Source ::
#####
I think you'll do fine with a single core hahahaha.... 

Just got GTA IV for $4... I think I'm set for a few months while I wait for the first few patches and figure out if I should be a n00b again..


----------



## Darren

GTA IV is going to make your Athlon cry. It made my 8320 choke up on many occasions.


----------



## Motoxrdude

So stoked for GTA V. Less then a day until it FINALLY comes out for PC. I took the day off from work


----------



## Darren

Motoxrdude said:


> So stoked for GTA V. Less then a day until it FINALLY comes out for PC. I took the day off from work



I feel like I'm the only person in this thread that's actually excited about this. Now I guess there are two. 

It's going to hit at 6PM Central time on Monday evening for me here in Kansas.

https://twitter.com/RockstarSupport/status/586548154918645761


----------



## Troncoso

Darren said:


> I feel like I'm the only person in this thread that's actually excited about this. Now I guess there are two.
> 
> It's going to hit at 6PM Central time on Monday evening for me here in Kansas.
> 
> https://twitter.com/RockstarSupport/status/586548154918645761



Considering most people already played it on console over the past year and a half, there's not much to be excited about. I personally don't care for mods, so that doesn't appeal to me.


----------



## Darren

I've played it and beaten it on my 360. Probably more excited now than I was for the original launch.


----------



## tylerjrb

I can't wait to play it, really looking forward to it tomorrow. Hopefully it plays as well as they say. Should look pretty awesome on 4k.

I played a little on the 360 but really want to get into it on the PC.


----------



## Renzore101

Just purchased it on Steam last night, super excited! Incredible how large games are getting these days. The 60 GB game folder is taking a sizable chunk out of my 2nd SSD.


----------



## Darren

T Minus 6 hours and 29 minutes. My body is ready.



Renzore101 said:


> Just purchased it on Steam last night, super excited! Incredible how large games are getting these days. The 60 GB game folder is taking a sizable chunk out of my 2nd SSD.





I tried to clear off space on my SSD but it's only a 120GB with 111GB of usable space. If I did manage to squeeze GTA on there the drive would be completely full, not what you want for an SSD to maintain top performance.


----------



## Shane

Renzore101 said:


> Just purchased it on Steam last night, super excited! Incredible how large games are getting these days. The 60 GB game folder is taking a sizable chunk out of my 2nd SSD.



Yeah i was quite shocked at the size,They're only going to get bigger too. 

I really need to get an additional 250gb SSD,i have a 500GB 5400rpm hard drive in my system too but i don't really like using it for games for obvious reasons,Just apps etc.

Anyone updated their Nvidia drivers yet for GTA?

SLI and 3D Vision support


			
				Nvidia said:
			
		

> Just in time for the highly anticipated title Grand Theft Auto V, this new GeForce Game Ready driver ensures you'll have the best possible gaming experience. With support for GeForce SLI technology and one-click game setting optimizations within GeForce Experience, you'll have the best possible performance and image quality during gameplay. In addition, this driver is aligned with today's launch of the world's fastest gaming GPU; the GeForce GTX Titan X.
#####
Data ::
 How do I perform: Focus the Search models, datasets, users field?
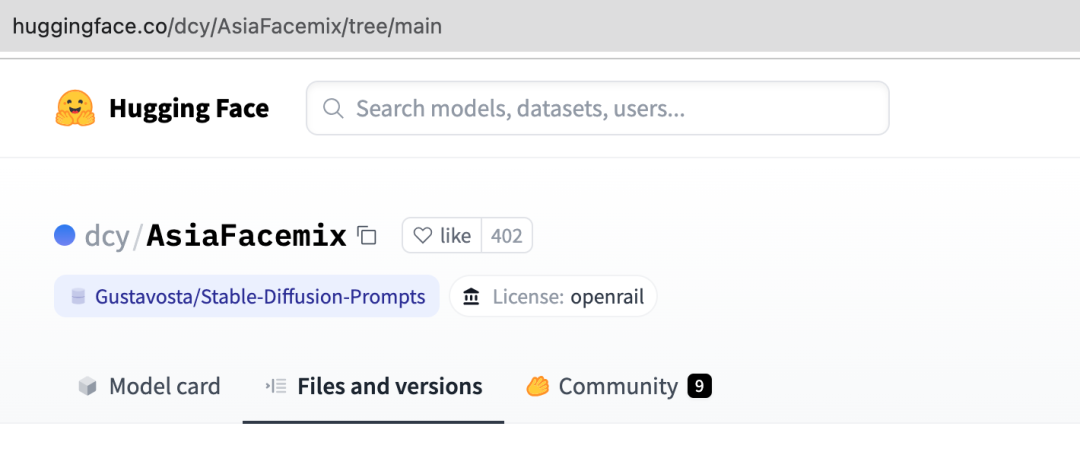[598, 108]
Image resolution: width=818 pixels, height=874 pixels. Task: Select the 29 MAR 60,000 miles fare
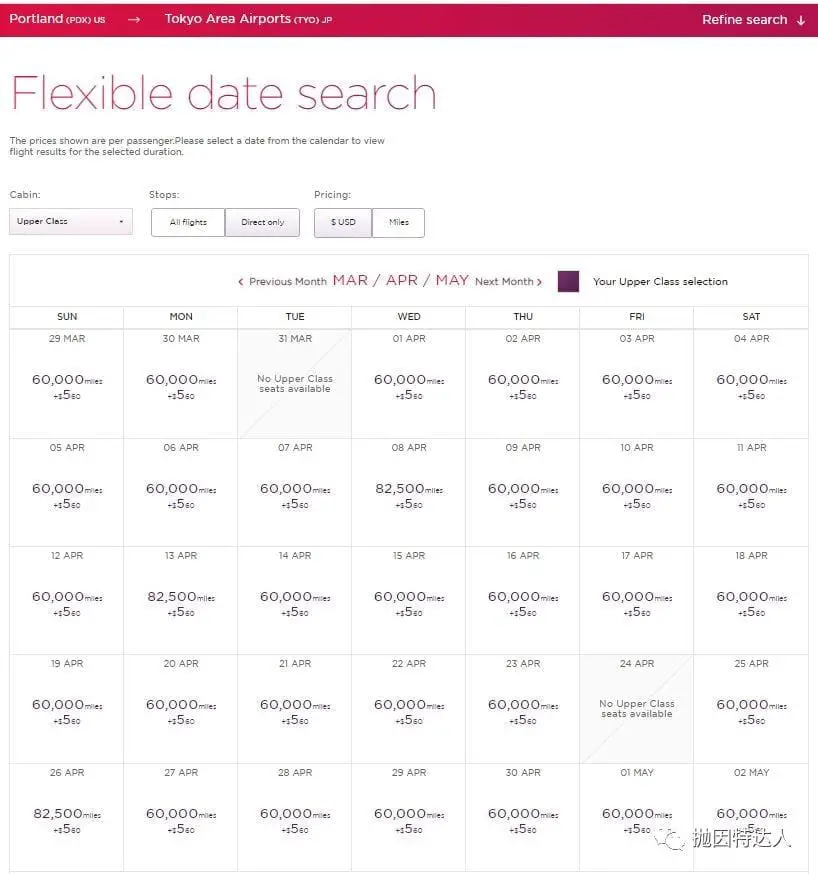point(67,383)
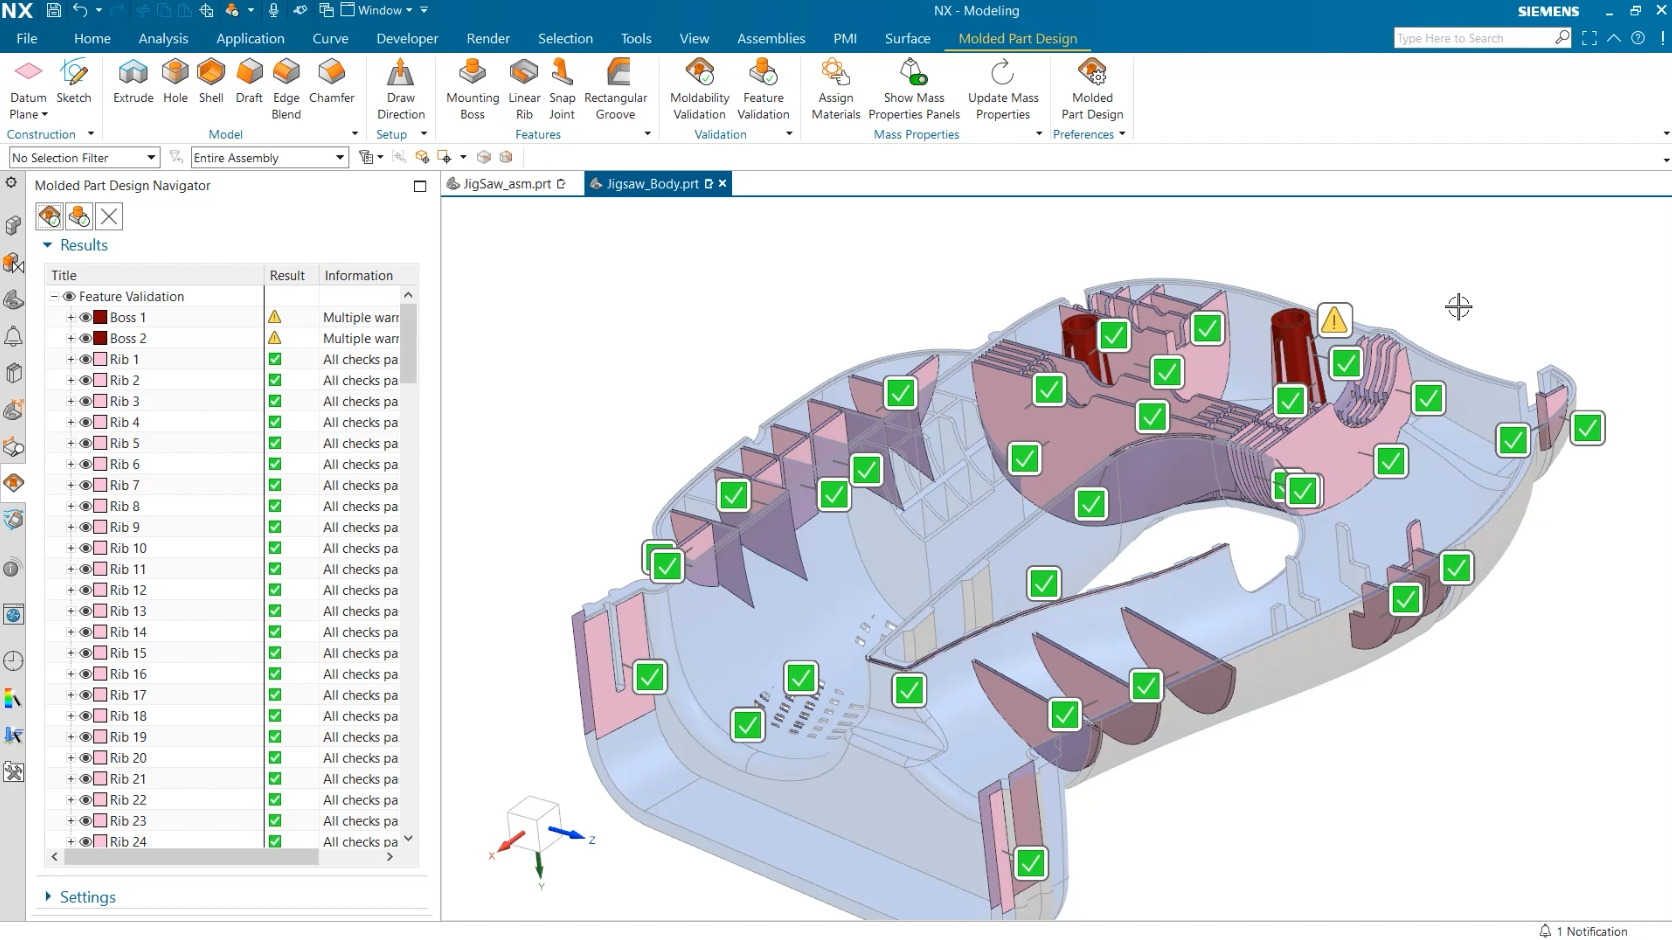Switch to the JigSaw_asm.prt tab
1672x940 pixels.
tap(505, 183)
#####
Task goal :: Can you extract the passage of the GTA forum thread that begins at the words "T Minus 6 hours" and stops after "maintain top performance."? The listing is separate material, apart from the GTA forum thread.

The response ::
T Minus 6 hours and 29 minutes. My body is ready.



Renzore101 said:


> Just purchased it on Steam last night, super excited! Incredible how large games are getting these days. The 60 GB game folder is taking a sizable chunk out of my 2nd SSD.





I tried to clear off space on my SSD but it's only a 120GB with 111GB of usable space. If I did manage to squeeze GTA on there the drive would be completely full, not what you want for an SSD to maintain top performance.